When it was first announced that Guillermo del Toro was directing Frankenstein (2025), people were, understandably, excited. Excited, that is, until it was announced that the project would be a Netflix-exclusive release, and people realized that they may never get to see Frankenstein as imagined by one of the most visually ambitious directors of our time (a fact that can be argued later, but let’s be honest) in movie theaters.
Many people saw it as yet another example of streaming platforms sidelining the theatrical experience.
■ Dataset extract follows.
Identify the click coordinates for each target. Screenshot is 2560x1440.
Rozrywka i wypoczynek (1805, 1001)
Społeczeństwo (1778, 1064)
The backlash was nearly immediate, with people — critics, film lovers, and even cast members — arguing that a gothic epic like Frankenstein being released only on a streaming service was a disservice to both the film and the audience.
The backlash grew loud enough, in fact, that Netflix ultimately agreed to give the film a limited theatrical run before it hit the platform. While the decision felt like a meaningful win in the larger fight to keep movie theaters culturally essential, it begs the question: why are audiences increasingly having to fight to see movies the way they were meant to be?
A Monster Born for the Big Screen
Viewers weren’t just pushing for a theatrical release out of nostalgia. It seems like they were responding more to the feeling that streaming has, in short, shrunk films down to content, eliminated the sense of occasion, and replaced curation with an algorithmic churn of content.
Seeing Frankenstein in theaters (no pausing, no spoilers, no distractions) becomes not just entertainment, but resistance to the way streaming platforms expect us to consume stories.
For Guillermo del Toro, Frankenstein was a film that he’d actively been pursuing for around 25 years. Lead actors in the film, Jacob Elordi and Oscar Isaac, both voiced their sentiments on the matter.
Elordi, who portrays the Creature, shared that his “great hope is that we get this film in cinemas for as long as possible. And then, hopefully, that can set a precedent for more films out there.” Isaac, who plays Victor Frankenstein, also added, “It’s heartbreaking that films like these don’t have full cinematic releases… It’d be nice to have a communal experience.”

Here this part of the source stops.